I thought by trying to make you love me, that somehow it would trigger something inside of me. I thought I would wake up and feel empowered to do everything I know I’m worth in this world. My passion resides inside of me and I waited and waited for you to give me the green light—to show the world I can shine.
2. It isn’t your responsibility to constantly remind myself I’m good enough.
There are so many times that I blamed you for the love I couldn’t give myself. I yelled at you, pushed you away, and made myself crawl back to you because I felt like if I couldn’t figure out how to give myself love, that somehow your love would be enough. I settled in your unavailable love because that’s what I wrote off as good enough. I was giving up my hope and sense of purpose because I didn’t feel worthy of anything; I was a failure.
3. I can’t keep using you as a mirror as if you could somehow bring me solace.
I saw so much of you in myself and I felt that if I could just break you open, that I could open myself up, too. Unfortunately, the more and more I tried, the more and more I felt like a failure. I thought that if I could get a “win” and save you or make you love me, then I could be good enough to conquer the world.
4. Nothing you do will ever be enough for the love I seek to find in myself.
By giving you all the love that I had within me, I was taking the love I was supposed to be giving myself and throwing it away like it was wasted space. I limited myself and tortured myself. You were this constant cycle of self-destruction, reminding me that I wasn’t good enough. But I am.
5. Looking to you for love will only limit myself.

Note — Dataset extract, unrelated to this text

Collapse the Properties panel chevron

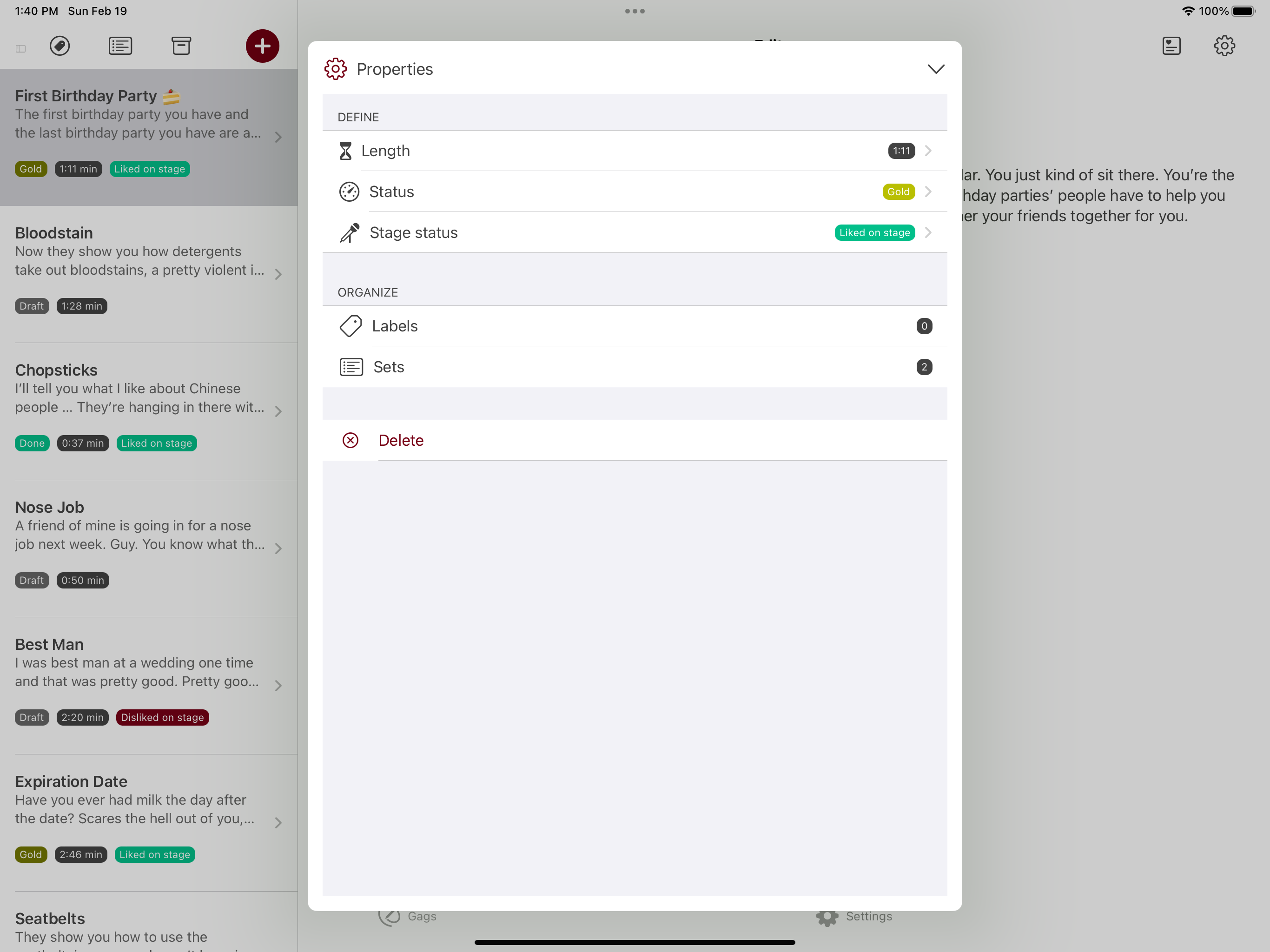[x=936, y=69]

You’re a human being with wants, needs, and desires, and I made it be as if I was the only important thing in your life. I was being selfish. Seeking you out as my source of air and energy. As if I couldn’t live, breathe or even succeed without you. I was wrong.
6. It’s not your fault that it took me this long to realize it’s not your job to remind me to love myself.
I am deeply sorry. I didn’t mean to waste your time or mine. I just wanted you to want the same things I did, but you don’t, and that’s ok. I finally realize that if I want validation in my life I must find it in myself. To branch out elsewhere and exert my passion somewhere positive. You’ll find your happiness as I will find mine—even if it’s not within each other.